YOUR OBJECTIVE
Ignoring every picture, return the lines of the listing below word for word, from the line that holds "Image resolution: width=1200" through the line that holds "Instruction: Click Transfer".

INPUT MATERIAL
• • • • • • •

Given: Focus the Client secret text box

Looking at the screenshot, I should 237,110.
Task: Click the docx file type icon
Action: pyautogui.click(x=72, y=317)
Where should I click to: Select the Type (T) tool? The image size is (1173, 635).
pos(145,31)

• • • • • • •

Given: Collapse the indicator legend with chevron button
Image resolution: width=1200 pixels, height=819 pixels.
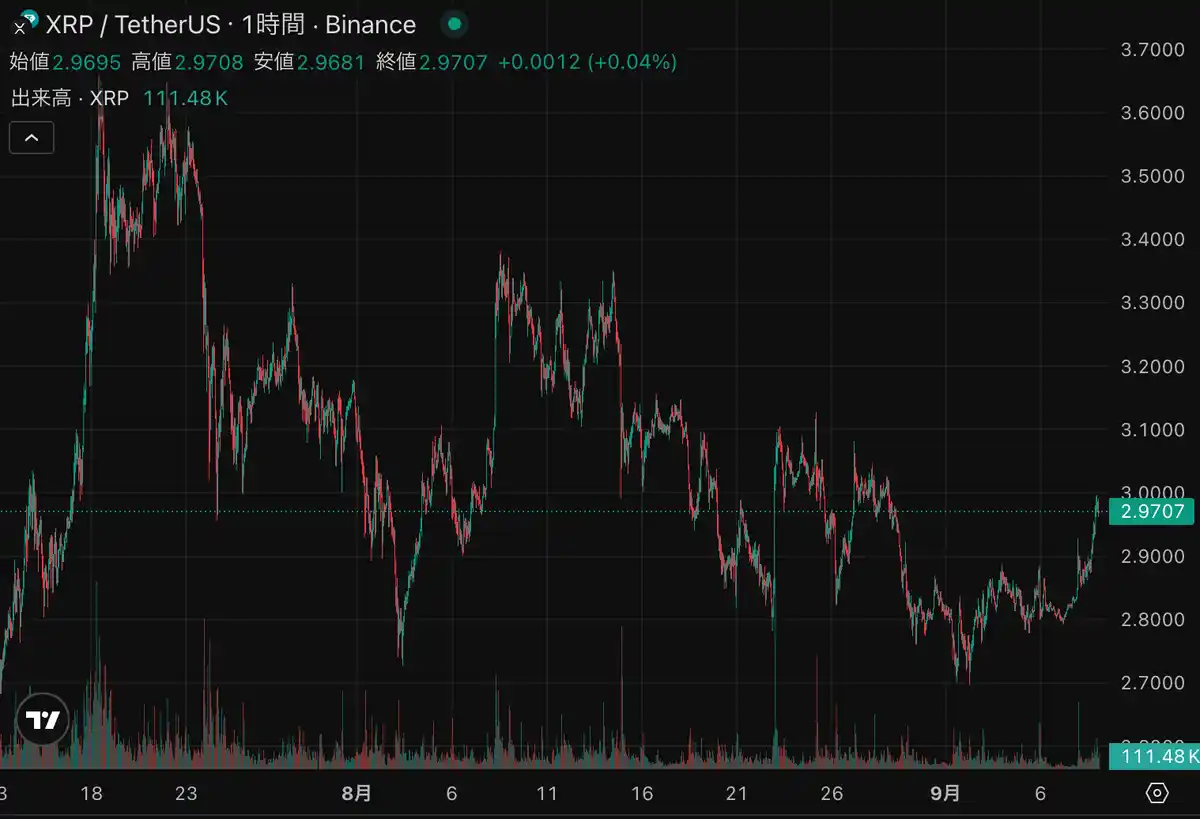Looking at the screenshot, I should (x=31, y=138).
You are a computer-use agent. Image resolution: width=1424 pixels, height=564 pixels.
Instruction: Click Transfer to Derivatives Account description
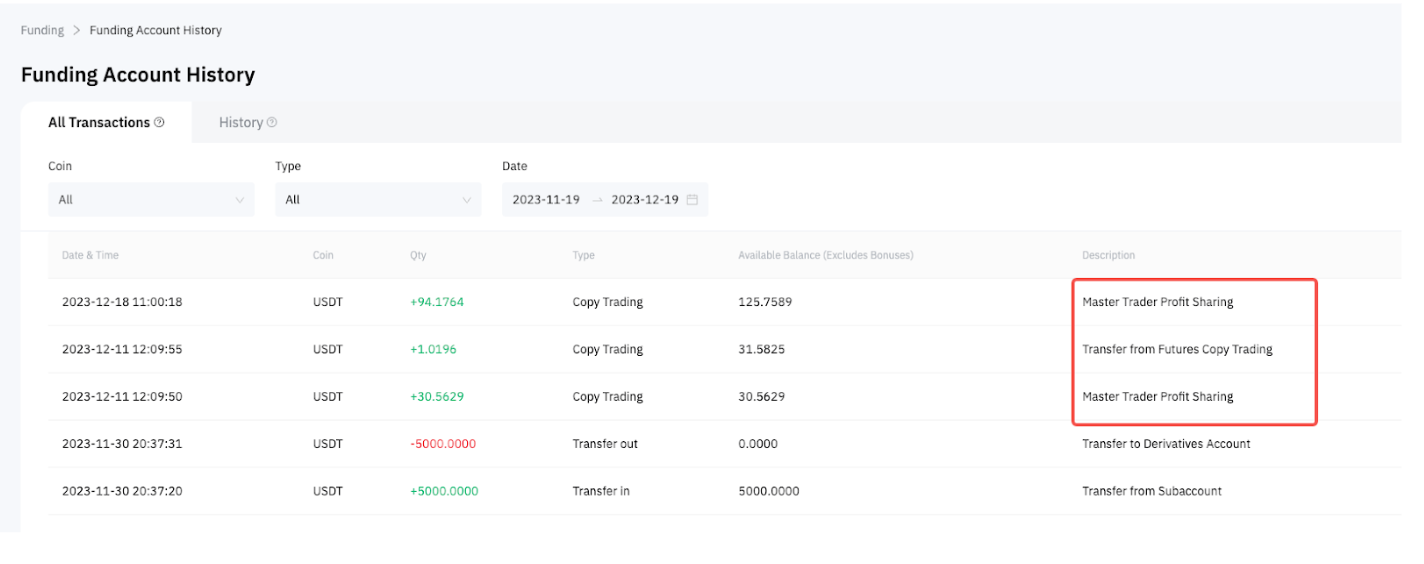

• • • • • • •

REPLY
Image resolution: width=1200 pixels, height=819 pixels.
Looking at the screenshot, I should (x=31, y=138).
You are a computer-use agent. Image resolution: width=1424 pixels, height=564 pixels.
Instruction: Click Transfer to Derivatives Account description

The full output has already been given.